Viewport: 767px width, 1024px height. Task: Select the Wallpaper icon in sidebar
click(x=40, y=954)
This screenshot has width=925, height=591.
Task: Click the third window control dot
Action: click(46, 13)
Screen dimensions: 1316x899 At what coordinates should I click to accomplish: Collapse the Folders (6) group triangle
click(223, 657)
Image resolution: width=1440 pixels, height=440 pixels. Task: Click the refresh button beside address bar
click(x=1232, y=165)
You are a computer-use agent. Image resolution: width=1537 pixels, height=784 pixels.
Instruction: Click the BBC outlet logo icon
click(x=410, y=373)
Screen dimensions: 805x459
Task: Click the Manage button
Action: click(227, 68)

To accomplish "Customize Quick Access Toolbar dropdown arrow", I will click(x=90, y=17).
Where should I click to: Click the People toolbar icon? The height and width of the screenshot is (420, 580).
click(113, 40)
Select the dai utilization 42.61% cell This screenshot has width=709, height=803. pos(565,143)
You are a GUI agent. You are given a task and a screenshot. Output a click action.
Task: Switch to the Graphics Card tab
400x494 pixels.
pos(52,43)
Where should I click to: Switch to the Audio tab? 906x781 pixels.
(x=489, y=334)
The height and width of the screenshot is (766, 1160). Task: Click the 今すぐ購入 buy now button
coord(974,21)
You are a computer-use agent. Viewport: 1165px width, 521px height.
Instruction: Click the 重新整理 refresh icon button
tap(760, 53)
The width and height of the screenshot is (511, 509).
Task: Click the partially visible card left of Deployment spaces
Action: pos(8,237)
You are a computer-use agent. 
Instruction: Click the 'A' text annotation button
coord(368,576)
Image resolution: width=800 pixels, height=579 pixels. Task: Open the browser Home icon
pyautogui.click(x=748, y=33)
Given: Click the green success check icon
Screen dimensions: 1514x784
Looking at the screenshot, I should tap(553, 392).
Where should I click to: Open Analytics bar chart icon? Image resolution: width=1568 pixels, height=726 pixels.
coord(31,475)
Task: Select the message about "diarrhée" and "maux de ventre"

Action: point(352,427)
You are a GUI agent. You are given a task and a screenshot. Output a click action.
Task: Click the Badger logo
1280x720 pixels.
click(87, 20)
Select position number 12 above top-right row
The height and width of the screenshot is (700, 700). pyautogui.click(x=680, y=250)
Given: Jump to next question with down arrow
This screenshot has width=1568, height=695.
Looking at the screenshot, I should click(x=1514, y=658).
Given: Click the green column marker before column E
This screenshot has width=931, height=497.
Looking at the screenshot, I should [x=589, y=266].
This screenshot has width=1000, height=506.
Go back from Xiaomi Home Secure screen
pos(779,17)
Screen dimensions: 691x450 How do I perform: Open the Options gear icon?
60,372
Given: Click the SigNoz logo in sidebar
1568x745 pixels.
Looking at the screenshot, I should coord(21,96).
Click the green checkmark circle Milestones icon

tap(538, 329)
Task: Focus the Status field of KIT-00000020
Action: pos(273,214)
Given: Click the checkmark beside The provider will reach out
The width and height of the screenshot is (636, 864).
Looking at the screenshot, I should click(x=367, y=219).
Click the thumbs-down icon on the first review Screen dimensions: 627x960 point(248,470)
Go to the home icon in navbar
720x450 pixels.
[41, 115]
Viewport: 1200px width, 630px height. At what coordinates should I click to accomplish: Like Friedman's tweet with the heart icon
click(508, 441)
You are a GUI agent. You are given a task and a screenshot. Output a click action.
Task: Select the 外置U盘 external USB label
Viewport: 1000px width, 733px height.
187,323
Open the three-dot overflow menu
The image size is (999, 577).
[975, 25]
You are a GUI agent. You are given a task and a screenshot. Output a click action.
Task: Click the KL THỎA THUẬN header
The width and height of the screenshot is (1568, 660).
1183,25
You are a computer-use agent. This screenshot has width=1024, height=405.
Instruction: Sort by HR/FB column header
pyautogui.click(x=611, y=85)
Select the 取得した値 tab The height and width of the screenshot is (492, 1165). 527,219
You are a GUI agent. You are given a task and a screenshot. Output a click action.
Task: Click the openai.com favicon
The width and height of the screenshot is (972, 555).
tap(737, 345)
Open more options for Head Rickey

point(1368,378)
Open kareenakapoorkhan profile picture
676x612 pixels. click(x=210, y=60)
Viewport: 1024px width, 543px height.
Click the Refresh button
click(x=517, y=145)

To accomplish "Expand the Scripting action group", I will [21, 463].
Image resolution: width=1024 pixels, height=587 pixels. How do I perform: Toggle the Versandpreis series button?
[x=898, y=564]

§ **Problem requirements**
Until the last line is reached, keep transcribing the data exactly.

§ **Response to this exercise**
Viewport: 767px width, 1024px height. Task: Select the Wallpaper icon in sidebar
click(x=40, y=954)
This screenshot has width=925, height=591.
Task: Click the third window control dot
Action: click(46, 13)
Screen dimensions: 1316x899 At what coordinates should I click to accomplish: Collapse the Folders (6) group triangle
click(223, 657)
Image resolution: width=1440 pixels, height=440 pixels. Task: Click the refresh button beside address bar
click(x=1232, y=165)
You are a computer-use agent. Image resolution: width=1537 pixels, height=784 pixels.
Instruction: Click the BBC outlet logo icon
click(x=410, y=373)
Screen dimensions: 805x459
Task: Click the Manage button
Action: click(227, 68)

To accomplish "Customize Quick Access Toolbar dropdown arrow", I will click(x=90, y=17).
Where should I click to: Click the People toolbar icon? The height and width of the screenshot is (420, 580).
click(113, 40)
Select the dai utilization 42.61% cell This screenshot has width=709, height=803. pos(565,143)
You are a GUI agent. You are given a task and a screenshot. Output a click action.
Task: Switch to the Graphics Card tab
400x494 pixels.
pos(52,43)
Where should I click to: Switch to the Audio tab? 906x781 pixels.
(x=489, y=334)
The height and width of the screenshot is (766, 1160). Task: Click the 今すぐ購入 buy now button
coord(974,21)
You are a computer-use agent. Viewport: 1165px width, 521px height.
Instruction: Click the 重新整理 refresh icon button
tap(760, 53)
The width and height of the screenshot is (511, 509).
Task: Click the partially visible card left of Deployment spaces
Action: pos(8,237)
You are a computer-use agent. 
Instruction: Click the 'A' text annotation button
coord(368,576)
Image resolution: width=800 pixels, height=579 pixels. Task: Open the browser Home icon
pyautogui.click(x=748, y=33)
Given: Click the green success check icon
Screen dimensions: 1514x784
Looking at the screenshot, I should tap(553, 392).
Where should I click to: Open Analytics bar chart icon? Image resolution: width=1568 pixels, height=726 pixels.
coord(31,475)
Task: Select the message about "diarrhée" and "maux de ventre"

Action: point(352,427)
You are a GUI agent. You are given a task and a screenshot. Output a click action.
Task: Click the Badger logo
1280x720 pixels.
click(87, 20)
Select position number 12 above top-right row
The height and width of the screenshot is (700, 700). pyautogui.click(x=680, y=250)
Given: Jump to next question with down arrow
This screenshot has width=1568, height=695.
Looking at the screenshot, I should click(x=1514, y=658).
Given: Click the green column marker before column E
This screenshot has width=931, height=497.
Looking at the screenshot, I should [x=589, y=266].
This screenshot has width=1000, height=506.
Go back from Xiaomi Home Secure screen
pos(779,17)
Screen dimensions: 691x450 How do I perform: Open the Options gear icon?
60,372
Given: Click the SigNoz logo in sidebar
1568x745 pixels.
Looking at the screenshot, I should coord(21,96).
Click the green checkmark circle Milestones icon

tap(538, 329)
Task: Focus the Status field of KIT-00000020
Action: pos(273,214)
Given: Click the checkmark beside The provider will reach out
The width and height of the screenshot is (636, 864).
Looking at the screenshot, I should click(x=367, y=219).
Click the thumbs-down icon on the first review Screen dimensions: 627x960 point(248,470)
Go to the home icon in navbar
720x450 pixels.
[41, 115]
Viewport: 1200px width, 630px height. At what coordinates should I click to accomplish: Like Friedman's tweet with the heart icon
click(508, 441)
You are a GUI agent. You are given a task and a screenshot. Output a click action.
Task: Select the 外置U盘 external USB label
Viewport: 1000px width, 733px height.
187,323
Open the three-dot overflow menu
The image size is (999, 577).
[975, 25]
You are a GUI agent. You are given a task and a screenshot. Output a click action.
Task: Click the KL THỎA THUẬN header
The width and height of the screenshot is (1568, 660).
1183,25
You are a computer-use agent. This screenshot has width=1024, height=405.
Instruction: Sort by HR/FB column header
pyautogui.click(x=611, y=85)
Select the 取得した値 tab The height and width of the screenshot is (492, 1165). 527,219
You are a GUI agent. You are given a task and a screenshot. Output a click action.
Task: Click the openai.com favicon
The width and height of the screenshot is (972, 555).
tap(737, 345)
Open more options for Head Rickey

point(1368,378)
Open kareenakapoorkhan profile picture
676x612 pixels. click(x=210, y=60)
Viewport: 1024px width, 543px height.
Click the Refresh button
click(x=517, y=145)

To accomplish "Expand the Scripting action group", I will [21, 463].
Image resolution: width=1024 pixels, height=587 pixels. How do I perform: Toggle the Versandpreis series button?
[x=898, y=564]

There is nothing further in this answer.